===== Provided material

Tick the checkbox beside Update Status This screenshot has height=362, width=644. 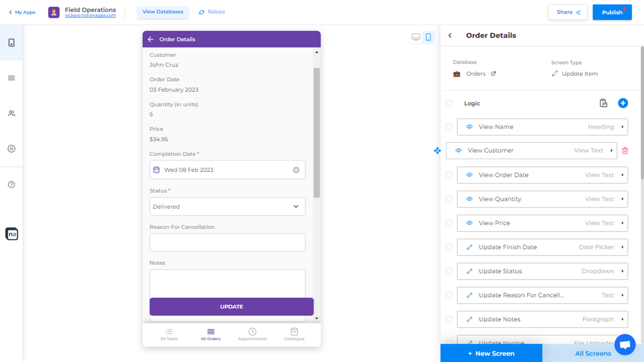(x=449, y=271)
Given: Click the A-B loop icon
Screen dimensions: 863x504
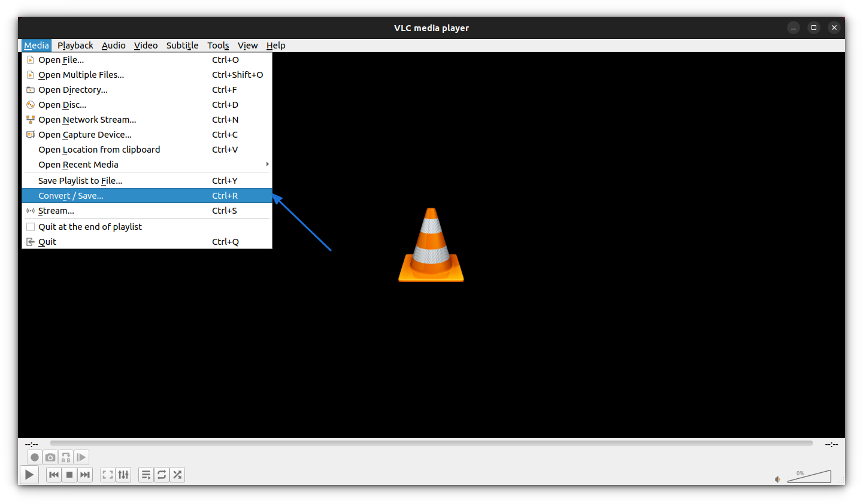Looking at the screenshot, I should (65, 457).
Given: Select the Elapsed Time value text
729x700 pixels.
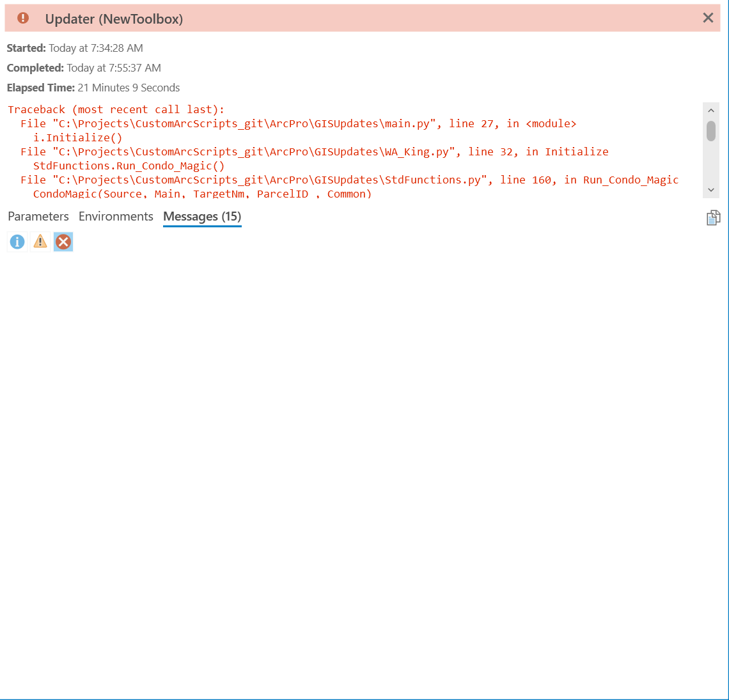Looking at the screenshot, I should [x=128, y=88].
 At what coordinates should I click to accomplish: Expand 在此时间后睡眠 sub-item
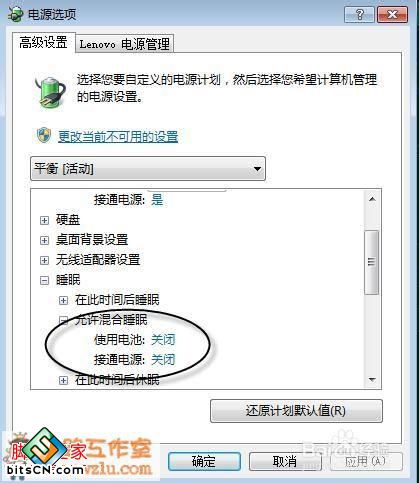63,300
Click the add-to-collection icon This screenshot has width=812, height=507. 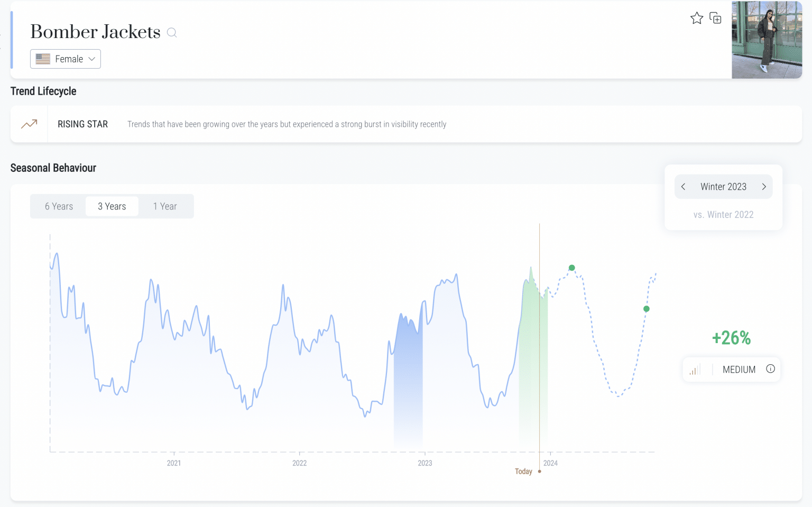pos(715,18)
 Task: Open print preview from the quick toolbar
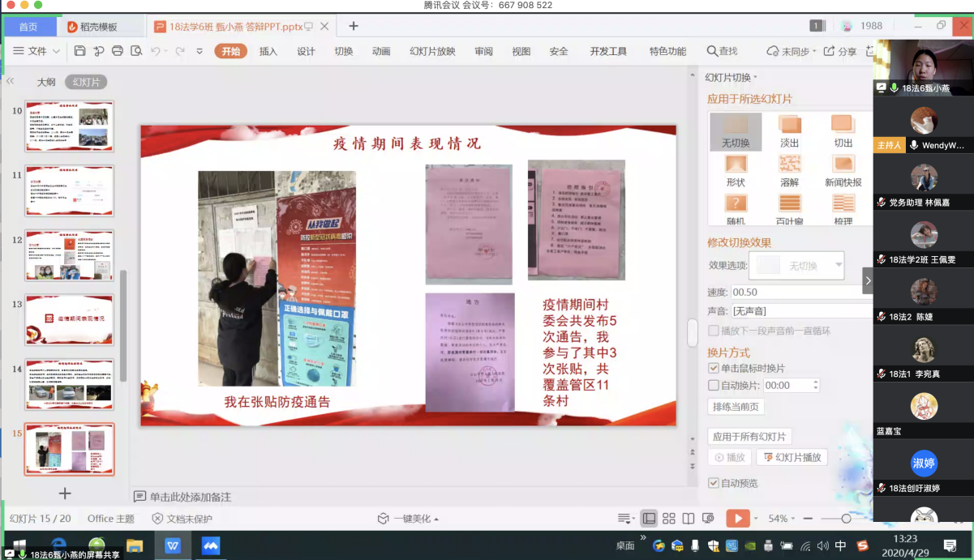(x=135, y=51)
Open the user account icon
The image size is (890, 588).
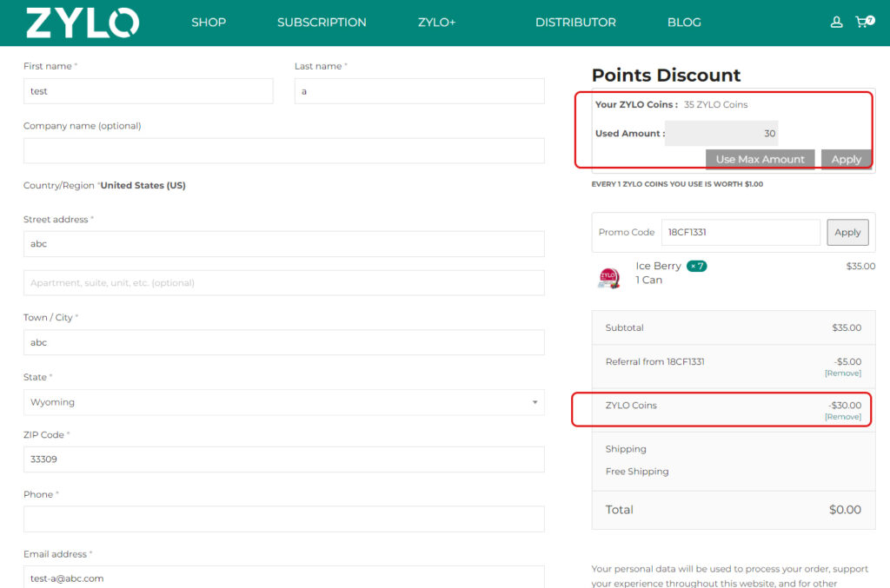coord(836,23)
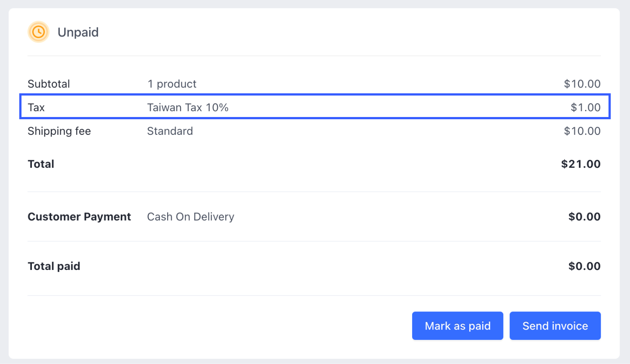Click the Shipping fee label
The height and width of the screenshot is (364, 630).
(x=59, y=131)
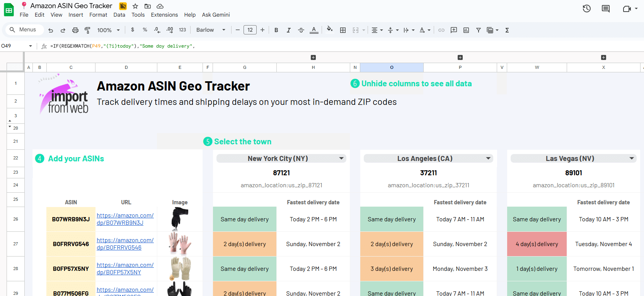Expand the Barlow font dropdown
Viewport: 644px width, 296px height.
pos(211,30)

==========

Write out exactly the stretch of lines that begins with the line containing "Task: Open print" and ends with the last line of the records above, leaving out the pictures.

 Task: Open print preview from the quick toolbar
(x=135, y=51)
Open the user account icon
The image size is (890, 588).
coord(836,23)
Click the Shipping fee label
The height and width of the screenshot is (364, 630).
(x=59, y=131)
Expand the Barlow font dropdown
Viewport: 644px width, 296px height.
pos(211,30)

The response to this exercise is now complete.